◆ **Required action**
Restate the whole of the data verbatim, omitting nothing.

◆ **Entries supplied**
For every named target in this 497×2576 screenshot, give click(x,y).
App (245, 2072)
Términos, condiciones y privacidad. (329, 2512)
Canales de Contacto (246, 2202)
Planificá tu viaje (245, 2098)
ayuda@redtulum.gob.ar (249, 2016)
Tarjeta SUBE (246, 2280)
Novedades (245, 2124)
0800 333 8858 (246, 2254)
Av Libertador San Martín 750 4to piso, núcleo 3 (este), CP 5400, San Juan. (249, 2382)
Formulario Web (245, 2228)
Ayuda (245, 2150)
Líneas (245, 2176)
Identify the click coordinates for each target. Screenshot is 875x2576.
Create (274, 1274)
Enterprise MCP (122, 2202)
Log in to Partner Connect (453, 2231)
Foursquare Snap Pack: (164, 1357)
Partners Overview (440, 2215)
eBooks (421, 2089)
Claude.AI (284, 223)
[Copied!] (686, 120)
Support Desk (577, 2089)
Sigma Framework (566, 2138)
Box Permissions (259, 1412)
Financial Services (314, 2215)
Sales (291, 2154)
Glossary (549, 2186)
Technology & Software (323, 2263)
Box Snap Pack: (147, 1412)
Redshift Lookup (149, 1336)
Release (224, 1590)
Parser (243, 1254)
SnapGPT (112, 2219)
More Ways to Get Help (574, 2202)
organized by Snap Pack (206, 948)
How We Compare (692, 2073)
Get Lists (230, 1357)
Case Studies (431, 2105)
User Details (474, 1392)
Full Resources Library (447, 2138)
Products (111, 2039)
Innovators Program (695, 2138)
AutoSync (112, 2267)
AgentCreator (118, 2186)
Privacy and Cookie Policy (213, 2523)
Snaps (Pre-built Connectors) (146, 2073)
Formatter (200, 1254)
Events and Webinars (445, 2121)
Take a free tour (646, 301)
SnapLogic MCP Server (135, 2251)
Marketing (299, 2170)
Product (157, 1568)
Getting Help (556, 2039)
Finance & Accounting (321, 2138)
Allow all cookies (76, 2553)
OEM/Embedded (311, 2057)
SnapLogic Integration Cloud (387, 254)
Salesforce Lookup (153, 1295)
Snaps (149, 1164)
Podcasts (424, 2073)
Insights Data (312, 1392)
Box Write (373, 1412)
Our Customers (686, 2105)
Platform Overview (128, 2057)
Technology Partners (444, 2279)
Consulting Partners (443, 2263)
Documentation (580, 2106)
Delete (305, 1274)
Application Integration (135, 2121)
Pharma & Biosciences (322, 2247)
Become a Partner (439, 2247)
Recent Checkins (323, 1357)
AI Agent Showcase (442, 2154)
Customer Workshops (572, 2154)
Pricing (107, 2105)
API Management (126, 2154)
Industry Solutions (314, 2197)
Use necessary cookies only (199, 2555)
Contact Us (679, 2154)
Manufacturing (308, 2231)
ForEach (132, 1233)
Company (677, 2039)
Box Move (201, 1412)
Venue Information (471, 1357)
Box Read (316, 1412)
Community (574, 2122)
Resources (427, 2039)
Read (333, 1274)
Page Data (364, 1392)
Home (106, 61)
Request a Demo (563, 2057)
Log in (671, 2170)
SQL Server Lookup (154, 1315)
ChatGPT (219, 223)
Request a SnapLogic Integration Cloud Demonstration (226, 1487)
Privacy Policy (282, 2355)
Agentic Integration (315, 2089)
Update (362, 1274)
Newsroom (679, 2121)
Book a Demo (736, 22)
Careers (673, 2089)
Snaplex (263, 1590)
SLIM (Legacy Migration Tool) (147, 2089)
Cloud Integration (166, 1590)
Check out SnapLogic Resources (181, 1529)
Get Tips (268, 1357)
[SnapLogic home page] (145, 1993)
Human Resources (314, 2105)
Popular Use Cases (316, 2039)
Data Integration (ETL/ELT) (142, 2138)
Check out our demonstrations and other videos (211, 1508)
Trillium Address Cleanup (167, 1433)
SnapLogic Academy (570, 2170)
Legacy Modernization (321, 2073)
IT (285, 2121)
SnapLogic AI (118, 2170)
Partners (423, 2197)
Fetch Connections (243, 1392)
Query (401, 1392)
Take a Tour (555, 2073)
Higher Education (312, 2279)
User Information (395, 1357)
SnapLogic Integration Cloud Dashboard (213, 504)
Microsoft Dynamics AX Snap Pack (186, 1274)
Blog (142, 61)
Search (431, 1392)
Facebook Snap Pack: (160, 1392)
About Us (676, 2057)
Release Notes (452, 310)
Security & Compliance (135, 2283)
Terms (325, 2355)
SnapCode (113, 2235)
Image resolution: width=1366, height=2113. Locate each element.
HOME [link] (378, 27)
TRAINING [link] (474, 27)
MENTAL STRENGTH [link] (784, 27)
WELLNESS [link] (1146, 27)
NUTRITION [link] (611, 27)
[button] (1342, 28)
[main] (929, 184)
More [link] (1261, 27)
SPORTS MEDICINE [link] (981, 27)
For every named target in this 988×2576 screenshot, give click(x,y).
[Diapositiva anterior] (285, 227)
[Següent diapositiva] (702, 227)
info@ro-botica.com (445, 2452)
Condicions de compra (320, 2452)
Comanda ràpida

◆ **Expected output**
For every named target in this 497×2576 screenshot, give click(x,y).
App (245, 2072)
Términos, condiciones y privacidad. (329, 2512)
Canales de Contacto (246, 2202)
Planificá tu viaje (245, 2098)
ayuda@redtulum.gob.ar (249, 2016)
Tarjeta SUBE (246, 2280)
Novedades (245, 2124)
0800 333 8858 (246, 2254)
Av Libertador San Martín 750 4to piso, núcleo 3 (este), CP 5400, San Juan. (249, 2382)
Formulario Web (245, 2228)
Ayuda (245, 2150)
Líneas (245, 2176)
Identify the click coordinates for each target. Screenshot is 875x2576.
Create (274, 1274)
Enterprise MCP (122, 2202)
Log in to Partner Connect (453, 2231)
Foursquare Snap Pack: (164, 1357)
Partners Overview (440, 2215)
eBooks (421, 2089)
Claude.AI (284, 223)
[Copied!] (686, 120)
Support Desk (577, 2089)
Sigma Framework (566, 2138)
Box Permissions (259, 1412)
Financial Services (314, 2215)
Sales (291, 2154)
Glossary (549, 2186)
Technology & Software (323, 2263)
Box Snap Pack: (147, 1412)
Redshift Lookup (149, 1336)
Release (224, 1590)
Parser (243, 1254)
SnapGPT (112, 2219)
More Ways to Get Help (574, 2202)
organized by Snap Pack (206, 948)
How We Compare (692, 2073)
Get Lists (230, 1357)
Case Studies (431, 2105)
User Details (474, 1392)
Full Resources Library (447, 2138)
Products (111, 2039)
Innovators Program (695, 2138)
AutoSync (112, 2267)
AgentCreator (118, 2186)
Privacy and Cookie Policy (213, 2523)
Snaps (Pre-built Connectors) (146, 2073)
Formatter (200, 1254)
Events and Webinars (445, 2121)
Take a free tour (646, 301)
SnapLogic MCP Server (135, 2251)
Marketing (299, 2170)
Product (157, 1568)
Getting Help (556, 2039)
Finance & Accounting (321, 2138)
Allow all cookies (76, 2553)
OEM/Embedded (311, 2057)
SnapLogic Integration Cloud (387, 254)
Salesforce Lookup (153, 1295)
Snaps (149, 1164)
Podcasts (424, 2073)
Insights Data (312, 1392)
Box Write (373, 1412)
Our Customers (686, 2105)
Platform Overview (128, 2057)
Technology Partners (444, 2279)
Consulting Partners (443, 2263)
Documentation (580, 2106)
Delete (305, 1274)
Application Integration (135, 2121)
Pharma & Biosciences (322, 2247)
Become a Partner (439, 2247)
Recent Checkins (323, 1357)
AI Agent Showcase (442, 2154)
Customer Workshops (572, 2154)
Pricing (107, 2105)
API Management (126, 2154)
Industry Solutions (314, 2197)
Use necessary cookies only (199, 2555)
Contact Us (679, 2154)
Manufacturing (308, 2231)
ForEach (132, 1233)
Company (677, 2039)
Box Move (201, 1412)
Venue Information (471, 1357)
Box Read (316, 1412)
Community (574, 2122)
Resources (427, 2039)
Read (333, 1274)
Page Data (364, 1392)
Home (106, 61)
Request a Demo (563, 2057)
Log in (671, 2170)
SQL Server Lookup (154, 1315)
ChatGPT (219, 223)
Request a SnapLogic Integration Cloud Demonstration (226, 1487)
Privacy Policy (282, 2355)
Agentic Integration (315, 2089)
Update (362, 1274)
Newsroom (679, 2121)
Book a Demo (736, 22)
Careers (673, 2089)
Snaplex (263, 1590)
SLIM (Legacy Migration Tool) (147, 2089)
Cloud Integration (166, 1590)
Check out SnapLogic Resources (181, 1529)
Get Tips (268, 1357)
[SnapLogic home page] (145, 1993)
Human Resources (314, 2105)
Popular Use Cases (316, 2039)
Data Integration (ETL/ELT) (142, 2138)
Check out our demonstrations and other videos (211, 1508)
Trillium Address Cleanup (167, 1433)
SnapLogic Academy (570, 2170)
Legacy Modernization (321, 2073)
IT (285, 2121)
SnapLogic AI (118, 2170)
Partners (423, 2197)
Fetch Connections (243, 1392)
Query (401, 1392)
Take a Tour (555, 2073)
Higher Education (312, 2279)
User Information (395, 1357)
SnapLogic Integration Cloud Dashboard (213, 504)
Microsoft Dynamics AX Snap Pack (186, 1274)
Blog (142, 61)
Search (431, 1392)
Facebook Snap Pack: (160, 1392)
About Us (676, 2057)
Release Notes (452, 310)
Security & Compliance (135, 2283)
Terms (325, 2355)
SnapCode (113, 2235)
Image resolution: width=1366, height=2113. Locate each element.
HOME [link] (378, 27)
TRAINING [link] (474, 27)
MENTAL STRENGTH [link] (784, 27)
WELLNESS [link] (1146, 27)
NUTRITION [link] (611, 27)
[button] (1342, 28)
[main] (929, 184)
More [link] (1261, 27)
SPORTS MEDICINE [link] (981, 27)
For every named target in this 988×2576 screenshot, give click(x,y).
[Diapositiva anterior] (285, 227)
[Següent diapositiva] (702, 227)
info@ro-botica.com (445, 2452)
Condicions de compra (320, 2452)
Comanda ràpida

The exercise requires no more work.